# Time in the laboratory

In contemporary physics, time is generally partnered with three-dimensional *physical space,* the three-dimensional space of position, to form a four-dimensional geometrical structure, the spacetime continuum. We discuss the mathematics of continua in Chapter 7.

In non-relativistic mechanics, the distinction between time and space is maintained, so in that context we shall refer to the space-time continuum as *space-time*. In contrast, in special and general relativity, time and space are merged into a single structure that we shall refer to as *spacetime*, that is, without a hyphen. The model of the spacetime continuum as a four-dimensional *manifold* (discussed in the Appendix) is referred to by philosophers as *manifold time,* leading to the *Block Universe* paradigm, discussed in Chapter 8. Points in the spacetime manifold are referred to as *events.*

Manifold time is contextually incomplete in two ways. First, it says nothing about any primary observer, about who or what is ‘looking in’. In other words, it does not address the question *for whom is the existence of the spacetime manifold relevant or even defined*? We should keep in mind Schwinger’s view quoted in Chapter 3 that space and time are abstractions derived from the context of our current apparatus and human modes of perception, a view reinforced by Meschini in his doctoral thesis [Meschini, 2008].

Second, in addition to a lack of reference to any primary observer, manifold time says nothing about how events are related to the processes of information extraction. This question is generally ignored by theorists because of a widespread belief that physics is all about the properties of SUOs. It is our contention that this is wrong: quantum physics is all about how observers interact with SUOs. Therefore we need to focus on the information extraction question (IEQ): *how do we actually extract information during an experiment?*

The IEQ is resolved empirically in particle physics experiments by the use of three-dimensional arrays of detectors. These come in a number of forms such as the Wilson cloud chamber, the Glaser bubble chamber, the spark chamber, and the streamer chamber. Their common feature is that they attempt to detect signals at a sufficiently large number of points in spacetime to allow an effective picture to be built up of what might be going on in the idealized spacetime manifold.

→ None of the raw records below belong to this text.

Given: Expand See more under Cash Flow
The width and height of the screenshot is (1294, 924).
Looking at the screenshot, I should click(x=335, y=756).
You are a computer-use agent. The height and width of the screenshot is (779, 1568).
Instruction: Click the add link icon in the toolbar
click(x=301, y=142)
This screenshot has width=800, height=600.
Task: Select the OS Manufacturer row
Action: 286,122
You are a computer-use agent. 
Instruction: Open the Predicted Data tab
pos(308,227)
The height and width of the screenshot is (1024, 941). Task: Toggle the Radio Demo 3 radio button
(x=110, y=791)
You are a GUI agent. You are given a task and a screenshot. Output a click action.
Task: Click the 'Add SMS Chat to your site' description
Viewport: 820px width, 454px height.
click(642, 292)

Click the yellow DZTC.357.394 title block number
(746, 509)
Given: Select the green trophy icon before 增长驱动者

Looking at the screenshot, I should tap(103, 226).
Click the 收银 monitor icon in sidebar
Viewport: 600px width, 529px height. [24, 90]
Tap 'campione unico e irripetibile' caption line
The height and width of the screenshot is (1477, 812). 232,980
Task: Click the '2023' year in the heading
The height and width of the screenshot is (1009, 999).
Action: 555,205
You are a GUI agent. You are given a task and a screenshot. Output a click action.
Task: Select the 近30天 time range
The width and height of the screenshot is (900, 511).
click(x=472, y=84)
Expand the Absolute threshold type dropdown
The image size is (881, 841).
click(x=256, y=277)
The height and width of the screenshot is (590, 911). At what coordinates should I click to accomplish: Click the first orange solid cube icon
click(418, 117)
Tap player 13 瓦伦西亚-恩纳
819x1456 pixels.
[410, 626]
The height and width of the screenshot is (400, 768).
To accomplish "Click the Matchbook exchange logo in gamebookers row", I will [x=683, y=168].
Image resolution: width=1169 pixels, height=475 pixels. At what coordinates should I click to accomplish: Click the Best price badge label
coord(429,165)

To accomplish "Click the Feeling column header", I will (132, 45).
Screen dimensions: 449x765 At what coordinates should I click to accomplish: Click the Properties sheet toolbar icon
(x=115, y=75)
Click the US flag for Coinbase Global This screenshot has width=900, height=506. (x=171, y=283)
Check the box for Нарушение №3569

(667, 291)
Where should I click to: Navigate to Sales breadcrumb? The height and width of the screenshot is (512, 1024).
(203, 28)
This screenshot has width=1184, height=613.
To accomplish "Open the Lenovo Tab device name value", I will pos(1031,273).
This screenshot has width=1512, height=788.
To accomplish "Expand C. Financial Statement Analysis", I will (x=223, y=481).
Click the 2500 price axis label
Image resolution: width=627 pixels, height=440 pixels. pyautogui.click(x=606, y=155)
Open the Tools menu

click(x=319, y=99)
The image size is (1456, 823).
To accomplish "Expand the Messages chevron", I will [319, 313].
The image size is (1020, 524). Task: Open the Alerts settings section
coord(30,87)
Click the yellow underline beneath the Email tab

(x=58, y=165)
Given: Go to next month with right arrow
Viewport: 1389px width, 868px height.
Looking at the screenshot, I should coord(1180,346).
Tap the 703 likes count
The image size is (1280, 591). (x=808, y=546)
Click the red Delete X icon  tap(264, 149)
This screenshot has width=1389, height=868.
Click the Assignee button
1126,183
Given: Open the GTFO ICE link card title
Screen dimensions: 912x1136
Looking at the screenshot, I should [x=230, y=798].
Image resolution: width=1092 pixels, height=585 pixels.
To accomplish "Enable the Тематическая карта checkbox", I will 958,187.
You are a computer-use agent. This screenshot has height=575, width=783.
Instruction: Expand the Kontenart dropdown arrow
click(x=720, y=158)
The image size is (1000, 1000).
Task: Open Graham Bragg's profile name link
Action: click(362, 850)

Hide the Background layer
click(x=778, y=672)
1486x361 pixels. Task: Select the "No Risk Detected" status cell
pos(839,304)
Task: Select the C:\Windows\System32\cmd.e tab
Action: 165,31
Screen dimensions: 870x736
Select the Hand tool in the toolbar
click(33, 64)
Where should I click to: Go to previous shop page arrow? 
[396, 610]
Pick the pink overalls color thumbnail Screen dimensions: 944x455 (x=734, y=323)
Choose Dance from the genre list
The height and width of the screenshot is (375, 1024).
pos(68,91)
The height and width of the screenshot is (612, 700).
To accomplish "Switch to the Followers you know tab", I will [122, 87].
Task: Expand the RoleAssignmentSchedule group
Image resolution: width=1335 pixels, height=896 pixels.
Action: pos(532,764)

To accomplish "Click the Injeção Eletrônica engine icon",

The IEQ remains a difficult and as yet unresolved problem and theoretically matters could not be in poorer shape. It suffices to see how many different opinions there are about quantum wavefunctions to appreciate this point. The *intrinsic approach* explicitly avoids the IEQ by discussing quantum wavefunctions as if they had objective identities rather than being contextual theoretical devices. This was the conceptual error, in our opinion, that Schrodinger made in 1926 when he published a remarkable series of papers on wave mechanics [Schrodinger, 1926a,b,c,d,e,f,g]. He originally interpreted the wavefunction of an electron state as *the* particle. Although better interpretations of QM have been developed over the decades, there remains a core of theorists who assign an objective reality to quantum wavefunctions [Bohm, 1952].

Corresponding to the intrinsic approach in quantum mechanics is the *principle of general covariance*, which asserts that the laws of physics take the same form in all suitable frames of reference. A corollary to the intrinsic approach is that it does not matter which frame of reference or coordinate patch is used to describe components of tensors (the intrinsic objects of interest in GR), and therefore it is permissible to use any convenient set of coordinates.

As it was classically motivated, the principle of general covariance takes no account of the IEQ. It is our view that the reason *quantum gravity* (the programme of quantizing gravity) has made no significant progress over several decades is because the IEQ is ignored twice: once on the gravitational side and once on the quantum side. Used carefully, the principle of general covariance has been successful when it is restricted to relative external context. Examples are the laws of black hole thermodynamics as formulated by Bekenstein [Bekenstein, 1973] and

Hawking [Hawking, 1976], and explored by Unruh [Unruh, 1976]. In such cases, quantum information extraction is discussed in relatively localized experimental contexts with laboratories embedded in a classical relativistic background.

The problem with current quantum gravity is that no analysis of the primary observer is made usually. Our view is that physical primary observers have to look in two unrelated directions: they look *inwards* when describing quantum processes of SUOs and there they can use the rules of quantum mechanics; they also have to look *outwards* to the idealized spacetime that they believe they occupy and there they use the classical rules of general relativity. The two sets of information are about different things: quantum information coming from experiments is about the observer-apparatus-SUO relationship, whilst classical information about the background spacetime in which these experiments are embedded is more about the observer-environment relationship. Trying to equate the two sorts of information is an example of what is called a *category error.* It makes no sense physically and has proven mathematically near impossible to apply a quantum description outwards. Attempts to do this ultimately lead to the metaphysics of the Multiverse [Deutsch, 2001].